Looks like the median salary is right around the 110,000 dollar mark. The distribution looks to have a bit of a tail on the lower end. Remember that the plot marks below show a logarithmic distribution of salary data, which you often need. Salary data is very rarely normally distributed without a log transformation. Therefore, a summary statistic such as the median will usually be more informative about the distribution than the mean.

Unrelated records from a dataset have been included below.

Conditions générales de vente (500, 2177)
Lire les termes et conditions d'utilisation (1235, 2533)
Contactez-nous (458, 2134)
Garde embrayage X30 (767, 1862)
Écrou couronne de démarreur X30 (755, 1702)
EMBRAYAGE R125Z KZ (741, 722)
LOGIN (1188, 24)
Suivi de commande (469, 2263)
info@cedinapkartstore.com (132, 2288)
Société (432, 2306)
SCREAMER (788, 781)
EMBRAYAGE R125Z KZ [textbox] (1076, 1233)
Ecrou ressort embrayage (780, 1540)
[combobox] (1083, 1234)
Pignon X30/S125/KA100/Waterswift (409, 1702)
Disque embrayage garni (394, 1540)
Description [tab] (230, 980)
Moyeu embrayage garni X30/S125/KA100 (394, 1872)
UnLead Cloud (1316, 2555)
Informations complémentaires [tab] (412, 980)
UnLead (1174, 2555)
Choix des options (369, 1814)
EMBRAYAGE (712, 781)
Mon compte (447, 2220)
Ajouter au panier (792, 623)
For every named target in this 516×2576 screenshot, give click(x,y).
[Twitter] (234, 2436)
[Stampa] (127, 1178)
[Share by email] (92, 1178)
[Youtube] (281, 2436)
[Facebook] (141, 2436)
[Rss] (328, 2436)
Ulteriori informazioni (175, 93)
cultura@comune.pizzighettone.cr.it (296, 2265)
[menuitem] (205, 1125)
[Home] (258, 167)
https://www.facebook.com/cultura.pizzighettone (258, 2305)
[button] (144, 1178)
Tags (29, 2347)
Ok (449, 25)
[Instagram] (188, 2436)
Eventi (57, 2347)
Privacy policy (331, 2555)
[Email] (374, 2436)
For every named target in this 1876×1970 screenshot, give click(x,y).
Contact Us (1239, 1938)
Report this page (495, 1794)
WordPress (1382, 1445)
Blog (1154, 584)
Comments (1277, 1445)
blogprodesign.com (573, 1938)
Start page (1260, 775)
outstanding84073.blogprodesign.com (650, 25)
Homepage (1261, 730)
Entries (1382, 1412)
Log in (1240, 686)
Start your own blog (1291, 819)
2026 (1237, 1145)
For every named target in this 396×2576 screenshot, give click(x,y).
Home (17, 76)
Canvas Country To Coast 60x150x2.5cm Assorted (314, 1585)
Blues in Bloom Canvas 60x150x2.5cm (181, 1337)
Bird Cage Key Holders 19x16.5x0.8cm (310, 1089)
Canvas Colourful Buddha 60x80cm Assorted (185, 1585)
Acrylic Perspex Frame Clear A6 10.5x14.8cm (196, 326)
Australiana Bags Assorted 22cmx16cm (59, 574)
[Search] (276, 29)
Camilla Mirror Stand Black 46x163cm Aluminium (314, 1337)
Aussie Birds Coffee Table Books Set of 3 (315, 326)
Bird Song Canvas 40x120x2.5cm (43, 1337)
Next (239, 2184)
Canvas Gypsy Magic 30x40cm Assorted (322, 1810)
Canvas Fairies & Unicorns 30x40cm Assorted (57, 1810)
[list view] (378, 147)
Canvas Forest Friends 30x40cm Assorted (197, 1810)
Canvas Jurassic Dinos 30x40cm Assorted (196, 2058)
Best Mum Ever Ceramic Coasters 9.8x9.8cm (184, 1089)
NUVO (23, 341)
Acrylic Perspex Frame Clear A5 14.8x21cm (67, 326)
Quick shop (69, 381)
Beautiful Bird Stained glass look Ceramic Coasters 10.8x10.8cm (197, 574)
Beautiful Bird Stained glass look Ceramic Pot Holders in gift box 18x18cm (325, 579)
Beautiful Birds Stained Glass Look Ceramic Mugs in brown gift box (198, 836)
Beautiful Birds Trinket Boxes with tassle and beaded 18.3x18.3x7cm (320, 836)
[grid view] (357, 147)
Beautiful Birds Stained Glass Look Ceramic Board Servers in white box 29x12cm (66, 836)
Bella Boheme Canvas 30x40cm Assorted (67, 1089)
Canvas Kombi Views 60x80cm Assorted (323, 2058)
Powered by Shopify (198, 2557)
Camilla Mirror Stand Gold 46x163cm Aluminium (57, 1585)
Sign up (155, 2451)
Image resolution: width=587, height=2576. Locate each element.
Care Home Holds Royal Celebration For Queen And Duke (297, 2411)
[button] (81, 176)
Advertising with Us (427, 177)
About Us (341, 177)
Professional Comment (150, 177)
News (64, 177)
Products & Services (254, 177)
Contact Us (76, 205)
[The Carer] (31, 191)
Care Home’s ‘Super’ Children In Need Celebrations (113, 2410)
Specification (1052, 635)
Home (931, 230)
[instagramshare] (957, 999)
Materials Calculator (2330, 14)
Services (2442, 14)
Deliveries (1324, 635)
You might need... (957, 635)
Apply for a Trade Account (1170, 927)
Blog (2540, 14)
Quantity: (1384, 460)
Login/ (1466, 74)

Let's see if gender has any effect on salary next.

In [78]:
sexFrame <- ddply(numericDB,~SexCode,summarize,median=median(BudgetedSalary)) # Use ddply from plyr to get the median salary by sex.

sexFrame[1,1]  <- 'Male'
sexFrame[2,1] <- 'Female' # For plotting purposes

sexBarPlot <- ggplot(sexFrame, aes(x=SexCode, y=median, fill=SexCode)) +
  geom_bar(color="black", stat="identity", width = 0.2) +
  xlab('Median Salary') + 
  ylab('Gender') + 
  ggtitle('Median salary by gender') # Create our ggplot figure

print(sexBarPlot) # Show it

Clearly males have a higher median salary than females do, with males showing close to 120,000 and females close to 95,000.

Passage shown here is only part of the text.